Task item: Working through the data below, reproduce word for word the line with "Select the Cash Drop category tab" and every line after it, both ends included, and omit the pictures.

##### Supplied data #####

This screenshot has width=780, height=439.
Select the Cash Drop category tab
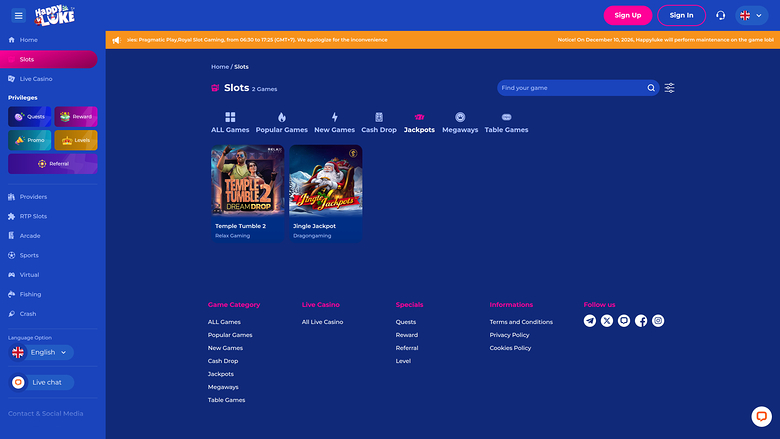(x=379, y=123)
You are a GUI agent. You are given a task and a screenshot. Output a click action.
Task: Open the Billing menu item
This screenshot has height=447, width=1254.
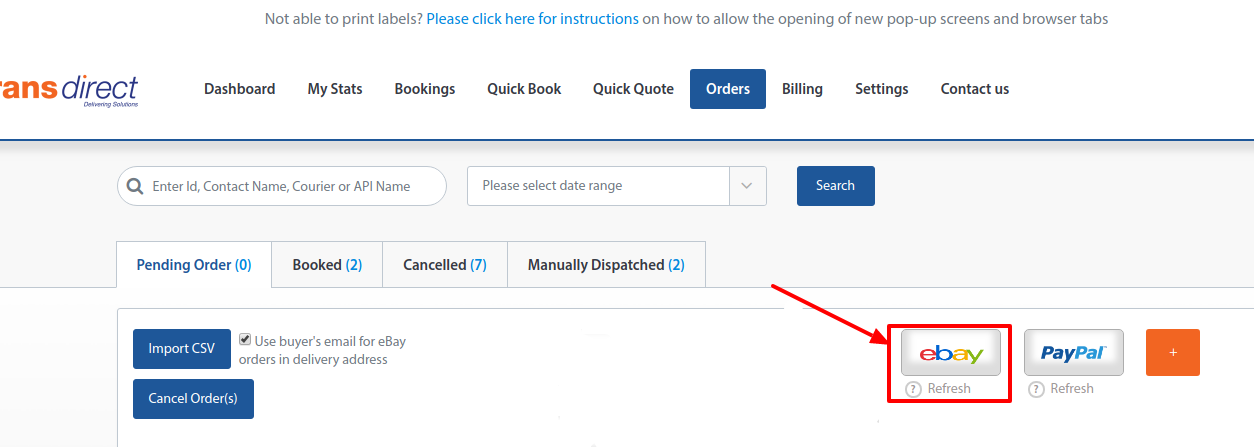tap(802, 89)
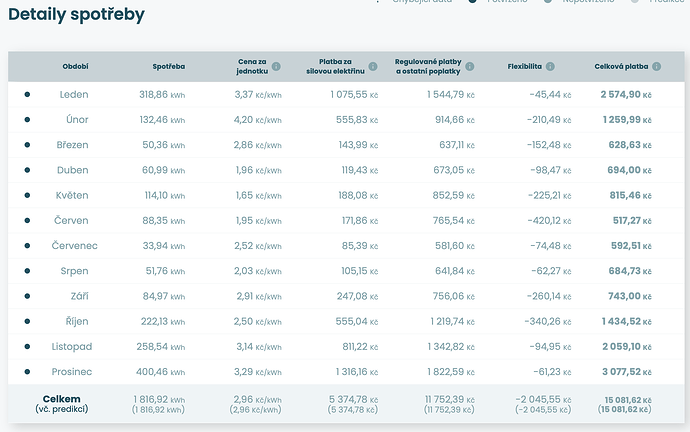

#####

Solved problem:
Select the Cash Drop category tab
(x=379, y=123)
You are a GUI agent. You are given a task and a screenshot. Output a click action.
Task: Open the Billing menu item
This screenshot has height=447, width=1254.
tap(802, 89)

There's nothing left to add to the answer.